Vor diesem Hintergrund begegnen die vertretbaren Strafzumessungserwägungen des Landgerichts keinen Bedenken. Dem steht insbesondere nicht entgegen, dass ein anderes Tatgericht möglicherweise zu einem anderen Ergebnis gelangt wäre. Die Revisionsgerichte müssen es bei der Bemessung der Tagessatzhöhe hinnehmen, wenn selbst bei vollkommen gleichartiger tatsächlicher Beurteilungsgrundlage das rechtlich einwandfrei ausgeübte Ermessen des Tatrichters zu unterschiedlichen Bewertungen führt (BGHSt 27, 228 [230]).

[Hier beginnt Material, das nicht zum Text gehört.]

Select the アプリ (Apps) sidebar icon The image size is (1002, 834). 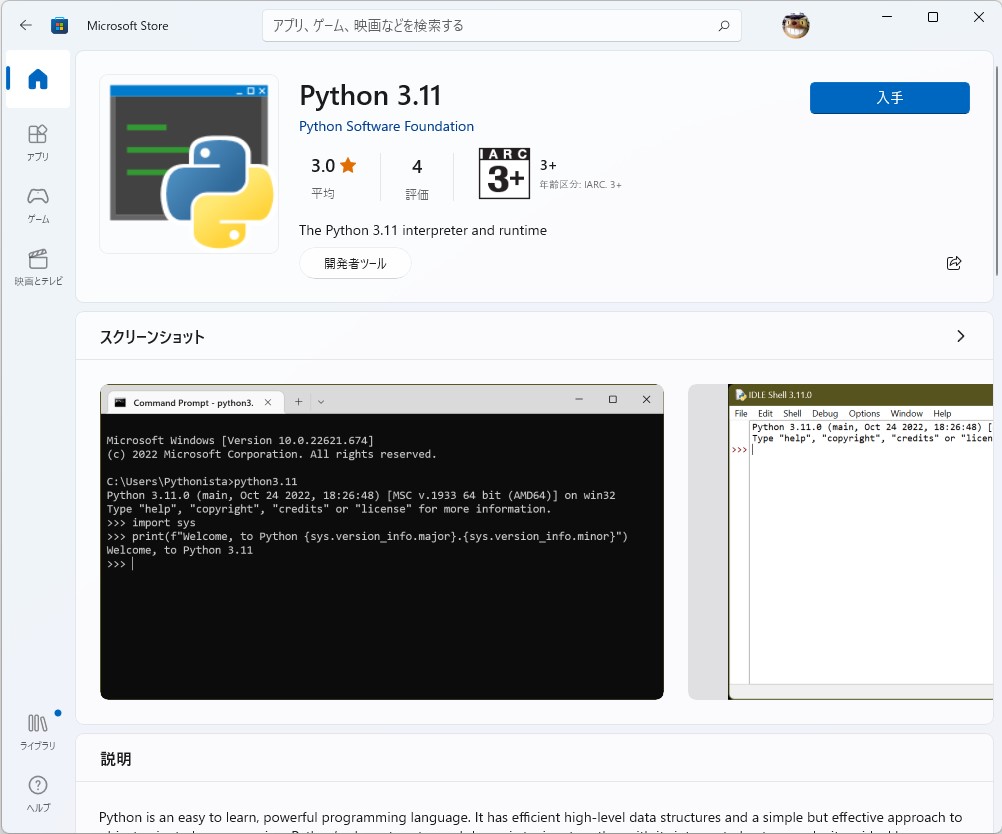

d) Die von der Staatsanwaltschaft angestrebte Tagessatzhöhe wird auch nicht dadurch gerechtfertigt, dass bei einer Tagessatzhöhe von einem Euro im vorliegenden Fall die allein rechnerische Bestimmung der Geldstrafe zu einer nicht mehr schuldangemessenen Geldstrafensumme führen würde. Das System der Verhängung von Geldstrafen in Tagessätzen führt zwangsläufig dazu, dass es bei niedrigen Einkommen zu schuldunangemessenen Entlastungen genauso kommt, wie bei hohen Einkommen unverhältnismäßige Härten erreicht werden (vgl. LK-Häger, § 40 Rdnr. 60) und eine akzeptable Proportionalität nur im Bereich mittlerer Einkommen erzielt wird (Fischer, § 40 Rdnr. 21).

Der Fall ist auch nicht deshalb anders zu bewerten, weil die Ausländerbehörden - nach Ausführung der Staatsanwaltschaft - bei Verstößen gegen die dem Asylbewerber auferlegten räumlichen Beschränkungen regelmäßig Bußgelder zwischen 30,00 und 50,00 EUR verhängen. Die Zumessungspraxis von Verwaltungsbehörden gibt zu einer Anpassung der Strafzumessungspraxis keine Veranlassung. Denn eine Strafzumessung nach Taxen ist unzulässig (Fischer, § 46 Rdnr. 75 m.w.N.) Im Übrigen hätte ein Gericht selbst bei geringfügigen Ordnungswidrigkeiten auch außergewöhnlich schlechte wirtschaftliche Verhältnisse zu berücksichtigen (Göhler-Gürtler, OWiG 15. Aufl. § 17 Rdnr. 23).

Im vorliegenden Fall dürfte zudem bei der von der Staatsanwaltschaft angestrebten Tagessatzhöhe von 5,00 EUR - auch unter der Berücksichtigung der Zubilligung von Zahlungserleichterungen gemäß § 42 StGB - bei einer Tagessatzanzahl von 80 Tagessätzen eine Gesamtbelastung erreicht werden, die zu einem Einwirkungsübermaß und zu desozialisierenden Folgen führen könnte (vgl. OLG Frankfurt NStZ-RR 2007, 167 [168]; OLG Dresden, Beschluss vom 02. August 2007, 2 Ss 65/07). Es bestünde schließlich die Gefahr, dass sich bei Zubilligung einer Ratenzahlung die Ratenzahlungszeit unverhältnismäßig lang über das mehrfache des sich aus der Tagessatzanzahl ergebenden Zeitraums hinweg erstrecken würde (vgl. BGHSt 26, 325 [331]).

e) Eine Divergenzvorlage an den Bundesgerichtshof gemäß § 121 Abs. 2 GVG ist nicht veranlasst. Die Anwendung der Regeln des § 40 Abs. 2 StGB im Einzelfall ist in der Revision nur nach dem Maßstab überprüfbar, der allgemein für die revisionsgerichtliche Prüfung der Strafzumessung gilt. Eine Divergenzvorlage ist deshalb regelmäßig unzulässig, weil es sich bei der Einzelfallanwendung der Vorschriften des § 40 Abs. 2 StGB typischerweise nicht um eine Rechtsfrage handelt (BGHSt 27, 212; 27, 228; LK-Häger, § 40 Rdnr. 22 m.w.N.). Im Übrigen sieht sich der Senat in Übereinstimmung mit der Rechtsprechung des Bundesgerichtshofs.

III.

Die Kosten- und Auslagenentscheidung beruht auf § 473 Abs. 1 Satz 1, Abs. 2 Satz 1 StPO.